Le mercredi 15 mars 2017, le fleuve Whanganui (le troisième plus long cours d’eau de Nouvelle-Zélande que les Maoris considèrent comme sacré) est devenu une entité vivante aux yeux de la justice néo-zélandaise. En effet, le Parlement de Nouvelle-Zélande a reconnu le fleuve comme une entité à part entière désormais dotée d’une personnalité juridique.

« Il aura sa propre identité juridique, avec tous les droits et les devoirs attenants », a déclaré le ministre de la Justice de la Nouvelle-Zélande, Chris Finlayson. « Cette approche qui accorde à un fleuve une personnalité juridique est unique ».

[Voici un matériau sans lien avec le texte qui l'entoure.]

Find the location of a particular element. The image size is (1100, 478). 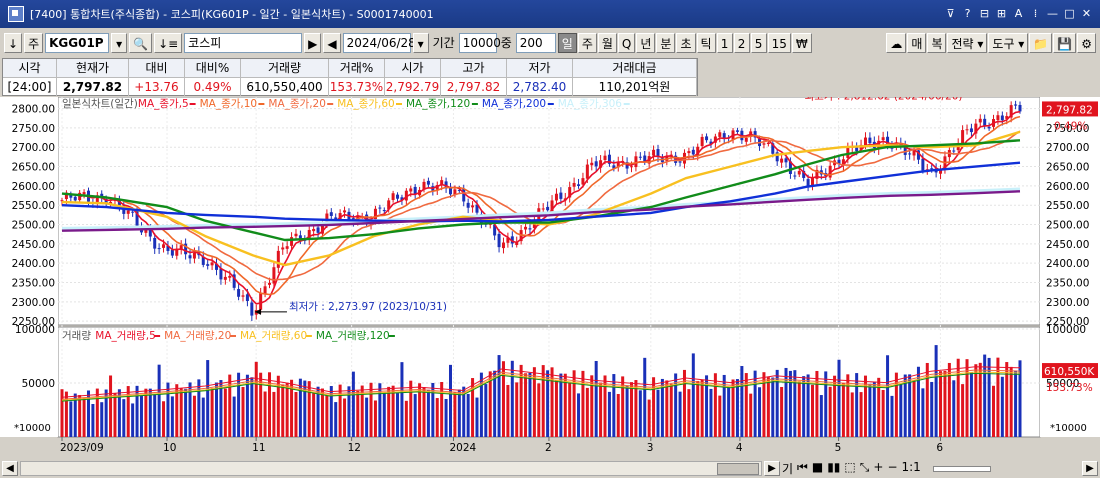

code-input: KGG01P is located at coordinates (78, 42).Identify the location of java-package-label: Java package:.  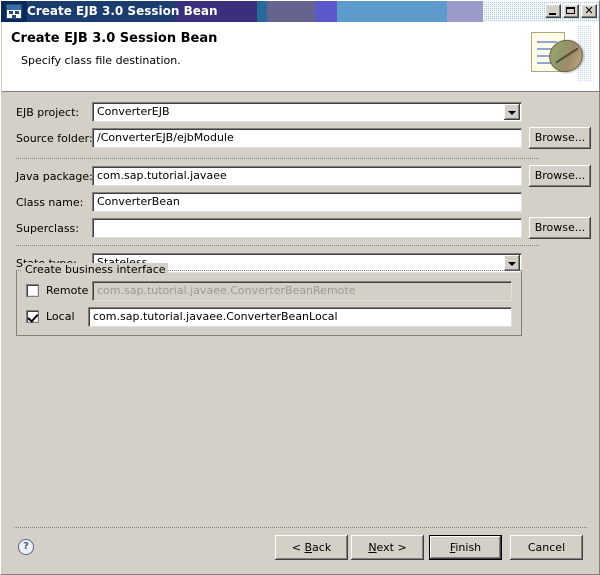
(54, 176). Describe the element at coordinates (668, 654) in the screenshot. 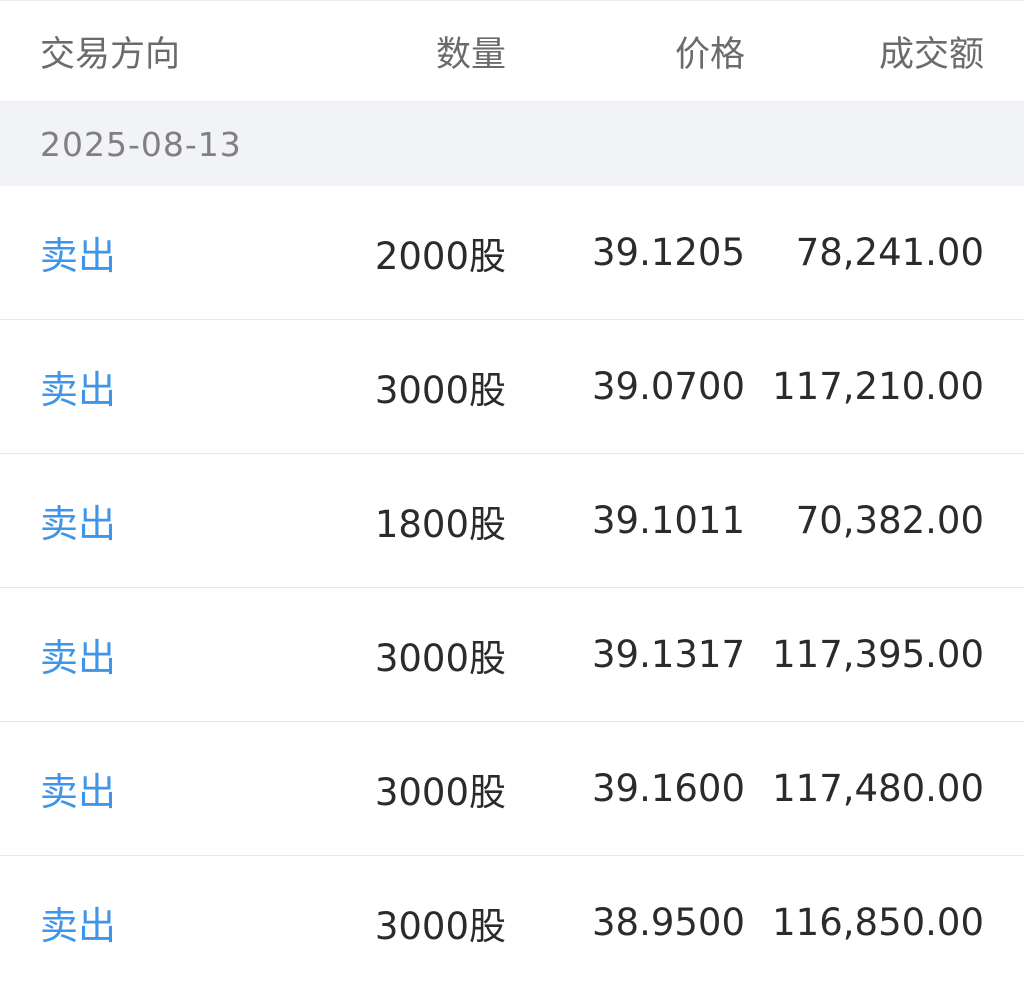

I see `trade-price: 39.1317` at that location.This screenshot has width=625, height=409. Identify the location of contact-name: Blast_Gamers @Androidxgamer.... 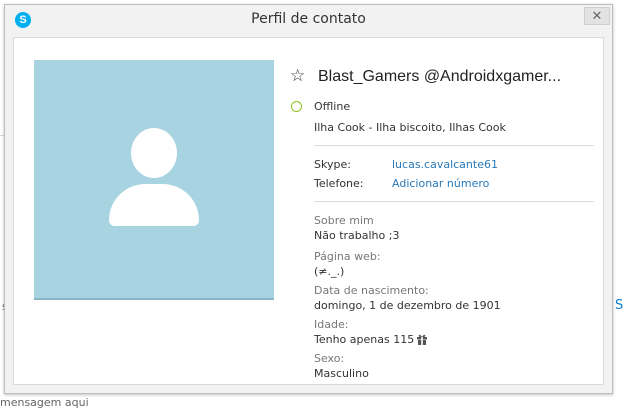
(440, 76).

Une telle reconnaissance est la fin positive d’un long, très long combat pour la tribu maorie locale, l’iwi pour qui le nom du fleuve est : Te Awa Tupua. En effet, cette tribu lutte depuis les années 1870 pour que le fleuve soit reconnu comme une entité vivante. « La nouvelle législation est une reconnaissance de la connexion profondément spirituelle entre l’iwi (tribu) Whanganui et son fleuve ancestral », déclare Chris Finlayson.

Le fleuve Whanganui / Wikipedia

Désormais, il est inscrit dans la nouvelle législation néo-zélandaise que le cours d’eau Whanganui est un être vivant unique « partant des montagnes jusqu’à la mer, y compris ses affluents et l’ensemble de ses éléments physiques et métaphysiques ».

Au terme de ce combat judiciaire long de plus d’un siècle pour la tribu maorie locale, cette dernière a obtenu de la justice une somme de 80 millions de dollars néo-zélandais (52 millions d’euros) au titre des frais de justice en plus de l’obtention d’une somme de 30 millions de dollars néo-zélandais destinés à améliorer l’état de ce fleuve sacré.